** What is being asked **
For each line of the data below that contains "agent", return that line.

Data excerpts
--------

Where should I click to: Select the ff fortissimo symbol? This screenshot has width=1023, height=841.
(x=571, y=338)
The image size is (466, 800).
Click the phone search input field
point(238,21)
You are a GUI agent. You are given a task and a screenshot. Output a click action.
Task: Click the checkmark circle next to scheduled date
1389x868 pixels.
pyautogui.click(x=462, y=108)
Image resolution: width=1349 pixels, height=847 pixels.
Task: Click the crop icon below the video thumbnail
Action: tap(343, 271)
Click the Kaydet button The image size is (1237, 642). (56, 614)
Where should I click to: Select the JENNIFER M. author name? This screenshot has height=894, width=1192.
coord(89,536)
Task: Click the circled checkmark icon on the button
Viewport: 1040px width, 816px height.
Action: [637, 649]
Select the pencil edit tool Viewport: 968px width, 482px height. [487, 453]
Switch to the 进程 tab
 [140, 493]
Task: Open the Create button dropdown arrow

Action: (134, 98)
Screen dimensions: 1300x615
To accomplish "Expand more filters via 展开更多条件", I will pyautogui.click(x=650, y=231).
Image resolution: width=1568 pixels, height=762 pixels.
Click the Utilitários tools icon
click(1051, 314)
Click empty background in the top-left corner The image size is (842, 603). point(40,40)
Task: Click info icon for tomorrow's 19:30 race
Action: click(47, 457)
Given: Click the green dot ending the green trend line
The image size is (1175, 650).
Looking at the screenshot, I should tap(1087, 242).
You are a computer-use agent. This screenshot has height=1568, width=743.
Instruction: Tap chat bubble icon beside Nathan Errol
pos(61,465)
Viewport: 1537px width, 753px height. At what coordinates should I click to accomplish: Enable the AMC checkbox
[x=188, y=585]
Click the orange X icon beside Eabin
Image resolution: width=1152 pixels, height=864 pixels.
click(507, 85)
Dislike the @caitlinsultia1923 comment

--------

** Answer box **
You are a GUI agent. You are given a task and a screenshot. Output a click action.
You are a computer-use agent. This screenshot has height=1568, width=743.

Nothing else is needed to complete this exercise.